This is the second filmed version of Ernest Hemingway’s 1927 short story The Killers, the first being the 1946 adaptation directed by Robert Siodmak. Universal made it with the intention of it being first ever made-for-TV movie to be broadcast on US networks. However, it was deemed too violent for home viewing and ended up being released in cinemas instead. Indeed, it has subsequently become regarded as one of a slew of American films released during the 1960s which successively broke new ground in the level of depicted onscreen bloodshed.
The cast is also notable. Firstly, this was Lee Marvin’s first top-billed role. This was also the first occasion when he would act alongside Angie Dickinson and John Cassavetes. Both would join him onscreen again in 1967 in the two films which have subsequently been regarded as the legendary actor’s most iconic: Dickinson starred alongside him in Point Blank and Cassavetes did the same in The Dirty Dozen.
It was the actor and Republican politician Ronald Reagan’s last feature film appearance before he turned his attention wholeheartedly towards the latter, ultimately ending up in the White House from 1981-1990. It was also the only occasion when he played an antagonist. He was quite reluctant to play against type and particularly disliked a violent scene involving him hitting Ms. Dickinson. However, director Don Siegel successfully managed to persuade him to take the part.
Filming was somewhat problematic since John F. Kennedy while it was underway. A number of the cast members, including Marvin and Dickinson, were in mourning. Reagan, of course, was an exception, but tactfully avoided discussing his political views with the others.
How does it hold up?
Whereas the earlier 1946 version of the story, stylistically-speaking, fitted firmly into the film noir category, this one has the atmosphere of a playful 1960s action film. The colour palette uses the riotously bright children’s nursery hues of the Eastman Color process. Much of the runtime is filled out with depictions of car races, a heist and a smattering of shootings. However, the somewhat lightweight surface appearance both belies and adds jolting impact to the hilariously hardboiled dialogue and merciless violence. The result is like biting into the sugar-coated shell of an M & M only to discover that it hides a California Reaper chilli. The film’s visuals may not be noir but its black heart most certainly is.

__Data extract__.
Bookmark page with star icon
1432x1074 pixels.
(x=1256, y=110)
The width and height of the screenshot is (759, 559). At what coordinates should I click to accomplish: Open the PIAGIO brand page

__Your goal__. Write out, word for word, the passage of the film review between "The cast is" and "The Dirty Dozen.", inclusive.

__Correct output__.
The cast is also notable. Firstly, this was Lee Marvin’s first top-billed role. This was also the first occasion when he would act alongside Angie Dickinson and John Cassavetes. Both would join him onscreen again in 1967 in the two films which have subsequently been regarded as the legendary actor’s most iconic: Dickinson starred alongside him in Point Blank and Cassavetes did the same in The Dirty Dozen.